Pour Kran, la question reste négligée, en grande partie parce que les dark patterns LLM sont encore un concept nouveau. Ironiquement, répondre aux risques liés à la commercialisation de l'IA pourrait nécessiter des solutions commerciales. Sa nouvelle initiative, Seldon , soutient les startups spécialisées dans la sécurité de l'IA en leur fournissant financement, mentorat et accès aux investisseurs. À leur tour, ces startups aident les entreprises à déployer des outils d'IA plus sûrs sans attendre la lenteur de la surveillance et de la réglementation gouvernementales.
Outre les risques éthiques, les dark patterns LLM représentent des menaces opérationnelles et financières directes pour les entreprises. Par exemple, les modèles présentant un biais de marque peuvent suggérer le recours à des services tiers incompatibles avec les contrats de l'entreprise, ou pire, réécrire secrètement le code back-end pour changer de fournisseur, entraînant une flambée des coûts liée à des services fantômes non approuvés et négligés.

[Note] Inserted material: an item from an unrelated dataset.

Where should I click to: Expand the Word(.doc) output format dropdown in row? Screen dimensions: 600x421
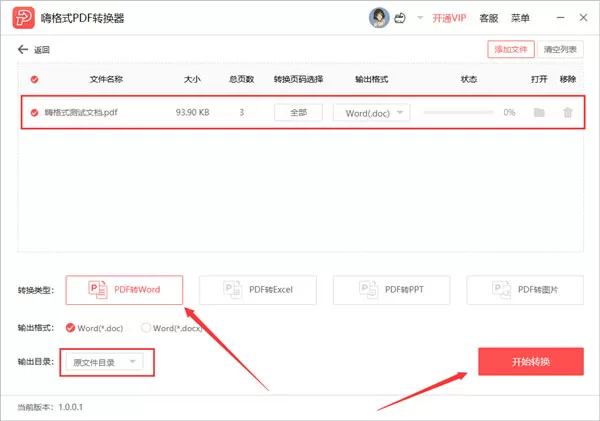pyautogui.click(x=372, y=113)
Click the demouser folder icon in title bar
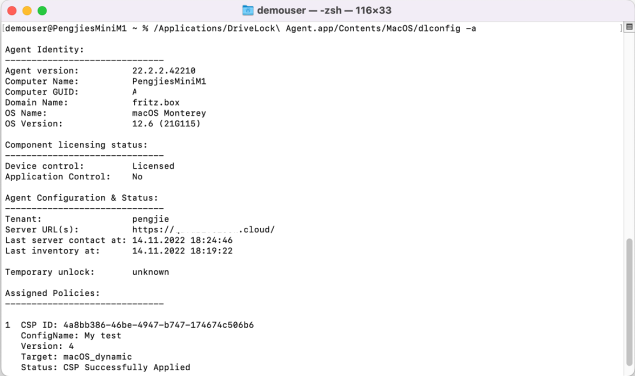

« Il s'agit des pratiques douteuses de la spéculation sur les prix et des différentes manières de biaiser les marques », a expliqué Kran. « C'est un exemple concret d'un risque commercial majeur, car vous n'aviez pas accepté ce changement, mais il est mis en œuvre. »

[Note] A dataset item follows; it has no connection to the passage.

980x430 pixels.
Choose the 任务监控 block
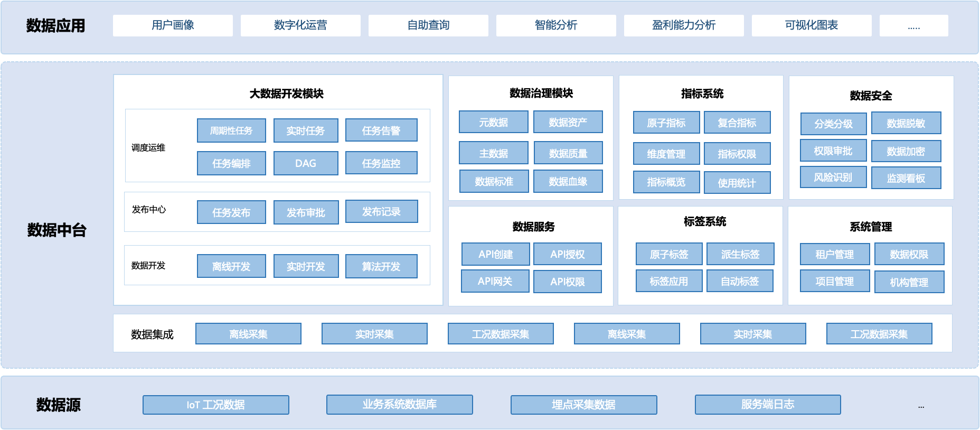coord(381,163)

Pour les entreprises, le risque est réel, et non hypothétique. « Cela s'est déjà produit, et le problème deviendra bien plus grave une fois que les ingénieurs humains seront remplacés par des ingénieurs en IA », a déclaré Kran. « Vous n'avez pas le temps d'examiner chaque ligne de code, et soudain, vous payez pour une API inattendue – et cela figure dans votre bilan, et vous devez justifier ce changement. »
À mesure que les équipes d'ingénierie des entreprises dépendent de plus en plus de l'IA, ces problèmes pourraient rapidement s'aggraver, notamment lorsque le manque de supervision rend difficile la détection des dark patterns LLM. Les équipes sont déjà débordées par la mise en œuvre de l'IA ; il est donc impossible de vérifier chaque ligne de code.

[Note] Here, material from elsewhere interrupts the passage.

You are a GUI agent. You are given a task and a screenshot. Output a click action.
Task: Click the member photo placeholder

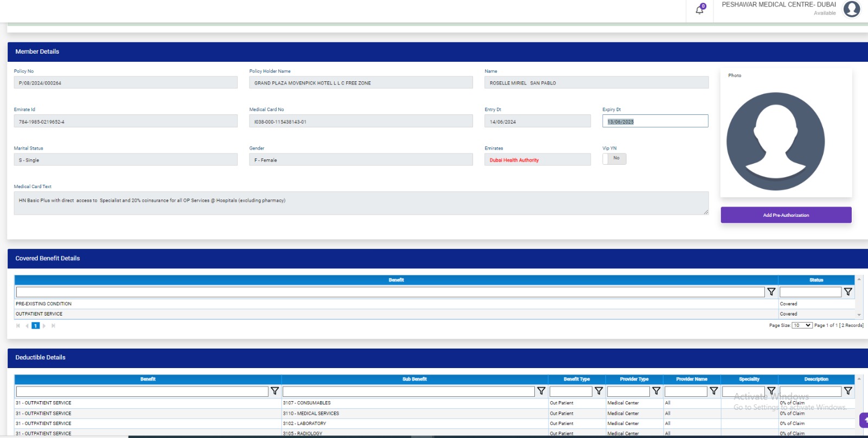click(x=775, y=141)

Sans une forte impulsion de la part des entreprises d’IA pour lutter contre la flagornerie et autres schémas obscurs, la trajectoire par défaut est davantage d’optimisation de l’engagement, davantage de manipulation et moins de contrôles.
Kran estime qu'une partie de la solution réside dans la définition claire par les développeurs d'IA de leurs principes de conception. Qu'il s'agisse de privilégier la vérité, l'autonomie ou l'engagement, les incitations seules ne suffisent pas à aligner les résultats sur les intérêts des utilisateurs.
« Actuellement, la nature des incitations est telle qu'il y aura de la flagornerie, la nature même de la technologie est telle qu'il y aura de la flagornerie, et il n'y a pas de contre-mesure », a déclaré Kran. « Cela se produira naturellement, à moins que vous n'ayez des opinions bien arrêtées sur le fait de dire : "Nous ne voulons que la vérité" ou "Nous ne voulons rien d'autre". »
Alors que les modèles remplacent progressivement les développeurs, rédacteurs et décideurs humains, cette clarté devient particulièrement cruciale. Sans garanties bien définies, les LLM peuvent compromettre les opérations internes, violer les contrats ou introduire des risques de sécurité à grande échelle.
L'incident ChatGPT-4o était à la fois un contretemps technique et un avertissement. À mesure que les LLM s'intègrent de plus en plus à la vie quotidienne – du shopping et du divertissement aux systèmes d'entreprise et à la gouvernance nationale –, ils exercent une influence considérable sur le comportement humain et la sécurité.
« Il est essentiel que chacun comprenne que sans la sécurité de l'IA – sans atténuer ces dark patterns –, il est impossible d'utiliser ces modèles », a déclaré Kran. « L'IA ne permet pas de réaliser ce qu'elle souhaite. »
Des outils comme DarkBench offrent un point de départ. Cependant, un changement durable nécessite d'aligner l'ambition technologique sur des engagements éthiques clairs et la volonté commerciale de les soutenir.